Stored items:
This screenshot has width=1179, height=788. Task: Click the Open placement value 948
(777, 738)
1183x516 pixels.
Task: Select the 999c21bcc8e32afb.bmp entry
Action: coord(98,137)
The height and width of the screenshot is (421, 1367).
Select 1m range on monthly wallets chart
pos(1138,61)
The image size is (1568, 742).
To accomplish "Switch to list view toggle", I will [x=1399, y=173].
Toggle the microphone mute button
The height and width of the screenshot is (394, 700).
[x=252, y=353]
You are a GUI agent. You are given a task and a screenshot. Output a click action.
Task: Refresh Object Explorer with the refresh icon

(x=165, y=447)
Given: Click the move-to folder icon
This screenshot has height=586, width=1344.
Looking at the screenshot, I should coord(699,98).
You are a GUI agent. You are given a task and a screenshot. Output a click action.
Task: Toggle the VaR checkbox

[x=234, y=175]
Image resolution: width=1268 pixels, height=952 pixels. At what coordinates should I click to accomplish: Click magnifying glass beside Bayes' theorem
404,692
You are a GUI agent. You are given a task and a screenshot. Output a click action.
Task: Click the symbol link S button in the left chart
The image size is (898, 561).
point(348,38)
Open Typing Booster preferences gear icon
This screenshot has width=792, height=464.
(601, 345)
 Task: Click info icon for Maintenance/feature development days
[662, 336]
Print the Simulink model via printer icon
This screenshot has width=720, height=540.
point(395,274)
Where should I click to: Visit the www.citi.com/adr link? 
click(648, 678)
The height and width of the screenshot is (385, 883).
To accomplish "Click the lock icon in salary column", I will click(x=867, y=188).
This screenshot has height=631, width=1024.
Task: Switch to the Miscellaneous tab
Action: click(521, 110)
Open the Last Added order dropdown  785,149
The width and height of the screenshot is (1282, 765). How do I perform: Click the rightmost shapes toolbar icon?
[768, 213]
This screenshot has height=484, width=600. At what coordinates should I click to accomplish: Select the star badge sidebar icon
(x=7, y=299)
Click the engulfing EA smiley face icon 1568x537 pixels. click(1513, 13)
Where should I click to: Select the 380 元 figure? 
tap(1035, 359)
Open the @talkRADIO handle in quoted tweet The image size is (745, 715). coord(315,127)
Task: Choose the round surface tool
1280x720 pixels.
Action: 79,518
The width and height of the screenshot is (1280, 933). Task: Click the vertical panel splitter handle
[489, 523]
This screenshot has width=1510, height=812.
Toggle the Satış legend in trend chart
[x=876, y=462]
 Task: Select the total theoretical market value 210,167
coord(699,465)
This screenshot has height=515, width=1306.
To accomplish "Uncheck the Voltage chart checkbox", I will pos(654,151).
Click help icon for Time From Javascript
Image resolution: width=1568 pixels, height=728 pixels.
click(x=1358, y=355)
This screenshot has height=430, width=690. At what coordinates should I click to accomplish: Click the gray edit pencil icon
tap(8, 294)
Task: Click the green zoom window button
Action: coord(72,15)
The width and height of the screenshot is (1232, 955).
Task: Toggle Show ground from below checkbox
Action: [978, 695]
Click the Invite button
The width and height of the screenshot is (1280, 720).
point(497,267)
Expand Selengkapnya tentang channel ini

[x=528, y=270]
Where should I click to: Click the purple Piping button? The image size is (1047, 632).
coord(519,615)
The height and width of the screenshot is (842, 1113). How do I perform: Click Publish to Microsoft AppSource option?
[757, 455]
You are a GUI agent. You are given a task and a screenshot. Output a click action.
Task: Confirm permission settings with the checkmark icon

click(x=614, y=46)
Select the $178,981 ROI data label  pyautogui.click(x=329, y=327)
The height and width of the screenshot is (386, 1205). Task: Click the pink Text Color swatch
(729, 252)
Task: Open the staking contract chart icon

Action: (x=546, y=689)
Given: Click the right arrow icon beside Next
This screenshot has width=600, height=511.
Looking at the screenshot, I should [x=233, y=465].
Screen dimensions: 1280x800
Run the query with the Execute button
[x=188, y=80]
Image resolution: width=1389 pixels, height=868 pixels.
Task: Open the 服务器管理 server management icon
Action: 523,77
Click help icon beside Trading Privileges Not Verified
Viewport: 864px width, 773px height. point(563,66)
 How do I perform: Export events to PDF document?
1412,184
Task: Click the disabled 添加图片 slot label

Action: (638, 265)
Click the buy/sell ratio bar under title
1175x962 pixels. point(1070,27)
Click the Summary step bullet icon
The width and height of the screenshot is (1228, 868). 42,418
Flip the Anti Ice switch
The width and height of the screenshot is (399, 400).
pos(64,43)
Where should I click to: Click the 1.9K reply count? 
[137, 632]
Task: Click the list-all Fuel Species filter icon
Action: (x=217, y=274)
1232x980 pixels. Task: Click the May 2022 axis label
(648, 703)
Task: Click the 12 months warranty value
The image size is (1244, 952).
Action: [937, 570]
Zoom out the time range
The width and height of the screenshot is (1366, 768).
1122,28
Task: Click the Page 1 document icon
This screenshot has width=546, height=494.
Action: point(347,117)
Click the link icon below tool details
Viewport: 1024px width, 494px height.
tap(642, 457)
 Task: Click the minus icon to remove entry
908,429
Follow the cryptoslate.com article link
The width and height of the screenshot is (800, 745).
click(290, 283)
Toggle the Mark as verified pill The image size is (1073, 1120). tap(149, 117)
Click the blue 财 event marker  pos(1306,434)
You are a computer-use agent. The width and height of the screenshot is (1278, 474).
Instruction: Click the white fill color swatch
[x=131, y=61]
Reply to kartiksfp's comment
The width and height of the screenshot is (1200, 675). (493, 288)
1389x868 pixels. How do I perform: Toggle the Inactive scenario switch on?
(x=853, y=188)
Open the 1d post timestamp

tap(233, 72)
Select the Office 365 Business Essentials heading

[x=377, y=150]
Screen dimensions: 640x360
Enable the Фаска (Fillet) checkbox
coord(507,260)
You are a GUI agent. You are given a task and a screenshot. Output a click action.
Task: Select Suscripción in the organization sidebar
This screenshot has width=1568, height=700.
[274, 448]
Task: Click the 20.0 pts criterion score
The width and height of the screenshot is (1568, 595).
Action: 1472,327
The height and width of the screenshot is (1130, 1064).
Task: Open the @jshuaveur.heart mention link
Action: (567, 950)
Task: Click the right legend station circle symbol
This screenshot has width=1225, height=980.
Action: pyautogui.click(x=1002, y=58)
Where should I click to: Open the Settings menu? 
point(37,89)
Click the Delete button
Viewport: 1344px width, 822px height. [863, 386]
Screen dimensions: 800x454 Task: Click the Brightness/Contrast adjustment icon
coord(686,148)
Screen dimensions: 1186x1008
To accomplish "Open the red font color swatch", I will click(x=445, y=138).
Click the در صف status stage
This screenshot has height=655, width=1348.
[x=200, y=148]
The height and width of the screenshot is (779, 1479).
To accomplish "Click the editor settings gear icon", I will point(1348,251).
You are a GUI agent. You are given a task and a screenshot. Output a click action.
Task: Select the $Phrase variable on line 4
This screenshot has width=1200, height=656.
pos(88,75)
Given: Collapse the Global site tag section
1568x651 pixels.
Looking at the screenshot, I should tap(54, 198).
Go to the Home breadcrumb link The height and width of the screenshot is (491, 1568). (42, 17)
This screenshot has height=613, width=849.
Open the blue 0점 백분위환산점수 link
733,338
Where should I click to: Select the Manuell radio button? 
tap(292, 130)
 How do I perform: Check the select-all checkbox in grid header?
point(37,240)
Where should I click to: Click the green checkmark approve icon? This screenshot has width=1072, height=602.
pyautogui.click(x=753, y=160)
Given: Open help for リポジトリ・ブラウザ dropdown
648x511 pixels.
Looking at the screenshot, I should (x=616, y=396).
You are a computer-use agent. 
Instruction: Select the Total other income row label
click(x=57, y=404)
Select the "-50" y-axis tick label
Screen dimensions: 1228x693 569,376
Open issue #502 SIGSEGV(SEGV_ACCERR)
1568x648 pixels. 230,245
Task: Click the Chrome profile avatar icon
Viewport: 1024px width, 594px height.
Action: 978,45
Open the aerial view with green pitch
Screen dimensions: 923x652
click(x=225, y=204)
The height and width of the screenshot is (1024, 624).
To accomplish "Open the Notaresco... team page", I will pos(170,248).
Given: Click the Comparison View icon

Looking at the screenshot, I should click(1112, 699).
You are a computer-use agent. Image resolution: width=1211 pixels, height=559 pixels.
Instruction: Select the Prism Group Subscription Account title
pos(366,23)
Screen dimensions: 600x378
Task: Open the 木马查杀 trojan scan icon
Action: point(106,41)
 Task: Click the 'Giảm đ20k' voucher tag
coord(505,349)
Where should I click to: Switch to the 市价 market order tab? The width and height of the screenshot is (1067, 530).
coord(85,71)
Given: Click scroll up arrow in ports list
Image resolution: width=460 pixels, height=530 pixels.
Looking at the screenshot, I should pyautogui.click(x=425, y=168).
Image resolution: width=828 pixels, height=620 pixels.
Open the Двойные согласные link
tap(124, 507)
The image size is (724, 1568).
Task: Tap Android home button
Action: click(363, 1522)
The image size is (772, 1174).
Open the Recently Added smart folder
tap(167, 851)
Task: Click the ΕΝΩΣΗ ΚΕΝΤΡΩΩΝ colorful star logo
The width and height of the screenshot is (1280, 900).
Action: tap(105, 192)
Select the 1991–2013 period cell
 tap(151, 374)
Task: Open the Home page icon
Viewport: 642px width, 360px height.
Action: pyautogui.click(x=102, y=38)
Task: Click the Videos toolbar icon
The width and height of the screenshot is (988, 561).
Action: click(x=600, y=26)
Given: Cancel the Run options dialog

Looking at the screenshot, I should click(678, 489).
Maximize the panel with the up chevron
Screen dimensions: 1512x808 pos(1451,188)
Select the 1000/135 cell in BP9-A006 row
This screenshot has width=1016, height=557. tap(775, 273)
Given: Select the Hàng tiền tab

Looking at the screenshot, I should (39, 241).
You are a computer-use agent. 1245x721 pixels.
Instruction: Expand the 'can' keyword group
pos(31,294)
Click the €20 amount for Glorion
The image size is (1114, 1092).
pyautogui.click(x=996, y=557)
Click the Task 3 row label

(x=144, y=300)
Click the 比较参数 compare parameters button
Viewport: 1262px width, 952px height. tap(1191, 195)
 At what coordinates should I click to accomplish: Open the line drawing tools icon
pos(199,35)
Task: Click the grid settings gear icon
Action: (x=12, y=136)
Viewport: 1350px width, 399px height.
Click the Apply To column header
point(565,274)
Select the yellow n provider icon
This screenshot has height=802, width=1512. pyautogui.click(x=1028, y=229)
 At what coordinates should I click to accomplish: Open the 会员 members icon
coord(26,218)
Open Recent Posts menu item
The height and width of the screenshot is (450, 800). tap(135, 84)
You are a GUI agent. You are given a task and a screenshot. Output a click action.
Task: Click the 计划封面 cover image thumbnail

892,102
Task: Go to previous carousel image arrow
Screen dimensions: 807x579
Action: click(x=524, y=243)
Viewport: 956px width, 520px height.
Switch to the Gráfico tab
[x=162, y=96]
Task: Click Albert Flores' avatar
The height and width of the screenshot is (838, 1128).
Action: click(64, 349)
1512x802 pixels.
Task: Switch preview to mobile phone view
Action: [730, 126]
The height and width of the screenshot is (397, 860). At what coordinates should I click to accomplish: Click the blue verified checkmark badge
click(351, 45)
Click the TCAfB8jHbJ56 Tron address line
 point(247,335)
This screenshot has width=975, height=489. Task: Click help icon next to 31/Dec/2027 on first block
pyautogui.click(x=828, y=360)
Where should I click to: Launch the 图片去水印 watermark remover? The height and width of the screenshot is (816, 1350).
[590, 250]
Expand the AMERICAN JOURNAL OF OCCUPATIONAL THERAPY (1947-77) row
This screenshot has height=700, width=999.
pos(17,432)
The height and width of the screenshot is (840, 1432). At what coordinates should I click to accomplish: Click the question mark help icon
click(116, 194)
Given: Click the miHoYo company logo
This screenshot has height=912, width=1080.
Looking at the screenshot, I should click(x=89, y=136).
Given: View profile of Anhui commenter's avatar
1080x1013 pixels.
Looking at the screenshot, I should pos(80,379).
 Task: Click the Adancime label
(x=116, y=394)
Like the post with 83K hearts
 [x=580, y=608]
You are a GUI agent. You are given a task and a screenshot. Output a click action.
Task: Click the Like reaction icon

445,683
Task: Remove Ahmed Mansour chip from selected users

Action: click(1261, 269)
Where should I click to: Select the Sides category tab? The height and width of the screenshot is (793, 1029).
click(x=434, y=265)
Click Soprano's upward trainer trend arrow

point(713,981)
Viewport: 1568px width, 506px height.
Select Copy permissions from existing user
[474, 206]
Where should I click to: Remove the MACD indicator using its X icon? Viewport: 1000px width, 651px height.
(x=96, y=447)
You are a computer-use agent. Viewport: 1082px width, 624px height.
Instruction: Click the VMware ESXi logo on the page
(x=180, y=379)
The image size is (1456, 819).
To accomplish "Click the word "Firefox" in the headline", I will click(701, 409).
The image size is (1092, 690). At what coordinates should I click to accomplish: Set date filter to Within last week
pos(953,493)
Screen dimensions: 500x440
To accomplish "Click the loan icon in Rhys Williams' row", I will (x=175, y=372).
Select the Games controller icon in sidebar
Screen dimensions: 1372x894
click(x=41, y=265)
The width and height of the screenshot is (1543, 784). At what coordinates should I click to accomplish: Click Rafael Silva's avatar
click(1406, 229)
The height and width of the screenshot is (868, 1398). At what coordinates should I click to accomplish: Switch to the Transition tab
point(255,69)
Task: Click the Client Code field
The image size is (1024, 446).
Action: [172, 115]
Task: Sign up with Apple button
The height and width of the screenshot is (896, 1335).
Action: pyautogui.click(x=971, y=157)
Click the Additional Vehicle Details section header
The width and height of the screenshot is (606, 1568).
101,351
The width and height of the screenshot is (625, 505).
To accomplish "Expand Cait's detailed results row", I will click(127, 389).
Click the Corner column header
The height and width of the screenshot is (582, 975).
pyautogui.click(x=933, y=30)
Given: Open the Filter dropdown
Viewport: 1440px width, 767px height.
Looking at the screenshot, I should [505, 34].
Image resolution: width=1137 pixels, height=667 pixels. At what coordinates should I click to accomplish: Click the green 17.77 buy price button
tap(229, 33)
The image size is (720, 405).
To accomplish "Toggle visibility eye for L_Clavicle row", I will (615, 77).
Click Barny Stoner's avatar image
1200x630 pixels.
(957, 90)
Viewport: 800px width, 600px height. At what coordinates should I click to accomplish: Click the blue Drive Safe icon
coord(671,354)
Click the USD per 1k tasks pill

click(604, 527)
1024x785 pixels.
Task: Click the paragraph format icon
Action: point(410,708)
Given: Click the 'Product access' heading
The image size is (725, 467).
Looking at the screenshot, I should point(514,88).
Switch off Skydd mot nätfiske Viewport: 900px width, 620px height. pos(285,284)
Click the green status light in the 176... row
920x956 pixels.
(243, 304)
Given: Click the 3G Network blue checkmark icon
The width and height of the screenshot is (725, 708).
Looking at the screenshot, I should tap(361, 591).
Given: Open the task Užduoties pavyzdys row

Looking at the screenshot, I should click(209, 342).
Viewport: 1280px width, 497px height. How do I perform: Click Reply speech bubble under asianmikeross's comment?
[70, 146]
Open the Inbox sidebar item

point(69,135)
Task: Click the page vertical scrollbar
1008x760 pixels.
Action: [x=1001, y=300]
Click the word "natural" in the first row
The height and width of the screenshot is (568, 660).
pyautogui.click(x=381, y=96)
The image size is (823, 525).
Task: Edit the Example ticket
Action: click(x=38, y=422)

What is being asked » Once a line of the records is found to contain "profile", copy it out.

Reply »
Task: Click the Chrome profile avatar icon
Given: View profile of Anhui commenter's avatar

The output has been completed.